Energieniveau in kaart brengen Ramp spanning (V)
Laag 20-40
Gemiddeld 25-45
Hoog 30-50
Zeer hoog 35-55

Tabel 1: In kaart brengen van energieniveaus en bijbehorende overdrachtshellingsspanningen.

Subscription Required. Please recommend JoVE to your librarian.

Discussion

In dit artikel worden de volgende procedures beschreven: (1) het uitvoeren van peptide mapping experimenten op monomere aSyn om de hoogste sequentiedekking te verkrijgen, (2) het verkrijgen van milliseconde HDX-MS gegevens op monomere aSyn onder fysiologische omstandigheden, en (3) het uitvoeren van data-analyse en interpretatie van de resulterende HDX-MS data. De verstrekte procedures zijn over het algemeen eenvoudig uit te voeren, elk labelexperiment duurt meestal slechts ongeveer 8 uur voor drie replicaties en acht tijdspunten, en het mappingexperiment duurt slechts ongeveer 2 uur. Gezien de volledig geautomatiseerde instrumentatie die hier wordt gebruikt, kan in 1 dag een volledige dataset worden verkregen. Bij het hanteren van monsters en het bereiden van buffers moet er echter voor worden gezorgd dat de metingen worden afgeleid van zwak stabiele eiwit( of eiwitgebieden) in de gewenste toestand. Belangrijk is dat een eerdere studie aantoonde dat verschillende opslagomstandigheden, zoals bevriezen en lyofiliseren, resulteerden in verschillende aSyn monomeer conformers en dat het belangrijk is om de potentiële impact van monsterbehandeling op het aSyn monomeer conformationaal ensemble10 te karakteriseren.
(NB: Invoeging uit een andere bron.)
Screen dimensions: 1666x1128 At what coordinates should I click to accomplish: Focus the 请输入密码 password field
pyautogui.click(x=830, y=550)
HDX-MS is inderdaad een zeer gevoelige maat voor dergelijke conformatieverstoringen, met een dynamisch bereik van microseconden tot ten minste maanden. Bovendien, als strikt alleen het aSyn-monomeer wordt bestudeerd, wordt filtratie sterk aanbevolen om ongewenste oligomeren en fibrillen te verwijderen die zich mogelijk in het monster hebben gevormd bij opslag of behandeling. Bovendien moeten de HDX-MS-buffers strak worden gecontroleerd binnen 0,05 van de gewenste pH of pD, omdat eventuele discrepanties de intrinsieke wisselkoers aanzienlijk zullen beïnvloeden en tot ongewenste fouten zullen leiden. Het is ook belangrijk op te merken dat vergelijkingen tussen oplossingsomstandigheden voor elk eiwit dat verschilt in pH, temperatuur of zoutsamenstelling de intrinsieke snelheid zullen veranderen. Daarom zullen deze gegevens verdere correcties vereisen, zoals het toepassen van een pH-aanpassingsfactor35 of een empirische correctiefactor 8,30.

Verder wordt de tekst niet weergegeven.